The differential strength of SPIDER and VDSR might stem from the different cost functions, also known as loss functions or penalties, implemented in the algorithms. The cost function implemented in SPIDER is ${C_{SPIDER}} = \; \vert\vert{\boldsymbol x} - C{\hat{{\boldsymbol y}}\vert\vert^2} + \; \lambda {|{\hat{{\boldsymbol y}}} |^0}\; $, and in VDSR during training is ${C_{VDSR}} = \frac{1}{2}\vert\vert{\boldsymbol y} - {\hat{{\boldsymbol y}}\vert\vert^2}$, where ${\boldsymbol x}$ represents the input (low-resolution, PSF blurred) image, ${\boldsymbol y}$ represents the corresponding ground truth image, ${\hat{\boldsymbol y}\; }$represents the recovered image as an estimate of the ground truth, C represents the PSF, and $\lambda $ is the sparsity penalty coefficient for SPIDER. The higher TNR score of SPIDER observed in most conditions can be attributed to the number of emitters taken into account during the iterative cost function minimization in SPIDER computation, but not in VDSR training. By including the number of emitters as part of the cost function in a deep learning-based algorithm, one might further improve its performance by increasing the TNR score.

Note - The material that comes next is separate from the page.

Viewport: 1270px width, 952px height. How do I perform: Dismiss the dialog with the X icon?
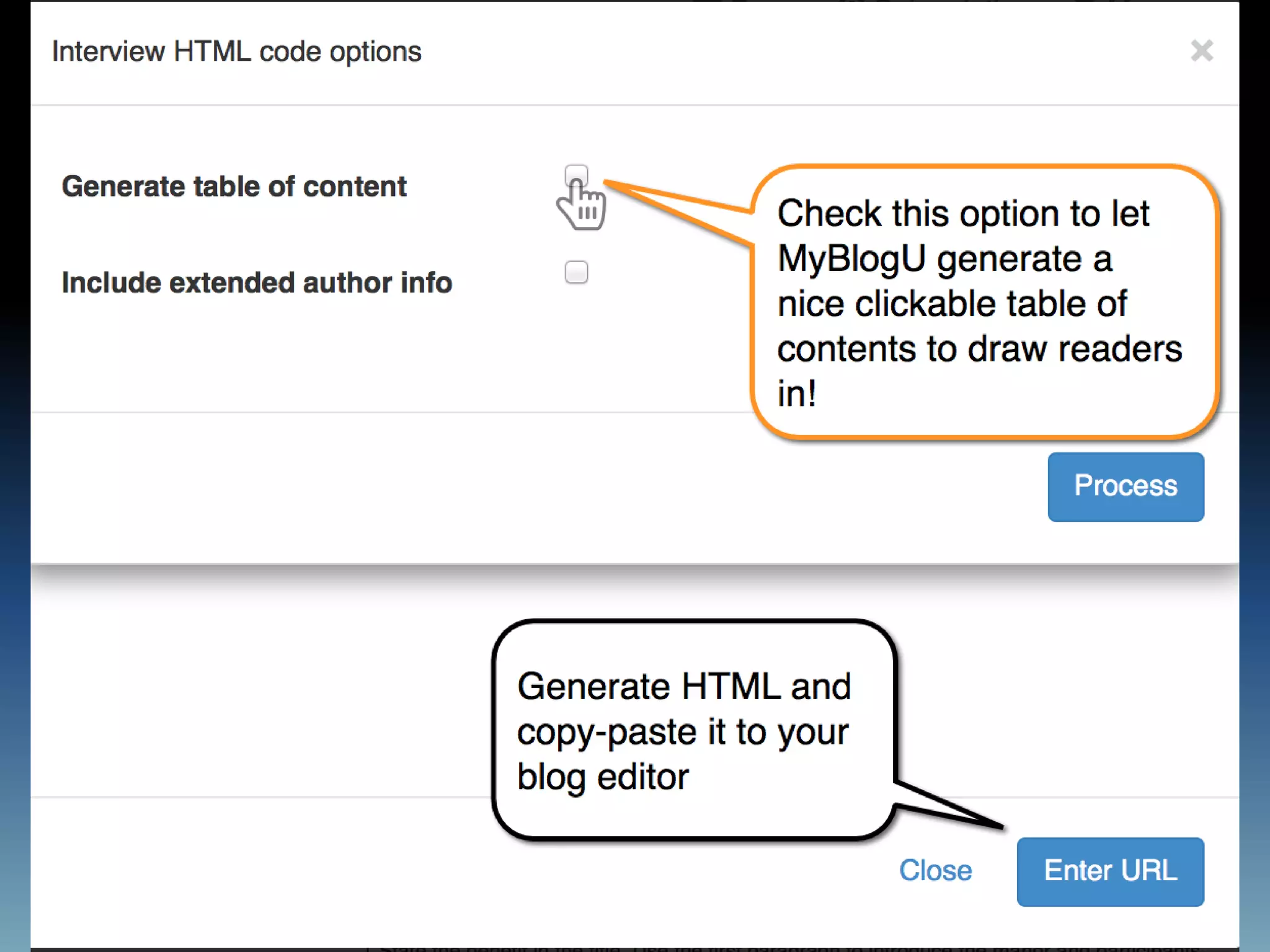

In addition, our study demonstrates that it may be feasible to obtain images with details beyond the diffraction limit computationally with appropriate experimental design to achieve favorable emitter density and connectivity conditions. We note that for VDSR, access to a super-resolution microscope might still be prerequisite in order to establish a training dataset, should simulated training sets not be adequate to achieve desirable accuracy [33]. However, the possibility of accomplishing super-resolution computationally, once the training is concluded, might still appeal to research scientists who cannot afford the costly rate to use super-resolution microscopes frequently.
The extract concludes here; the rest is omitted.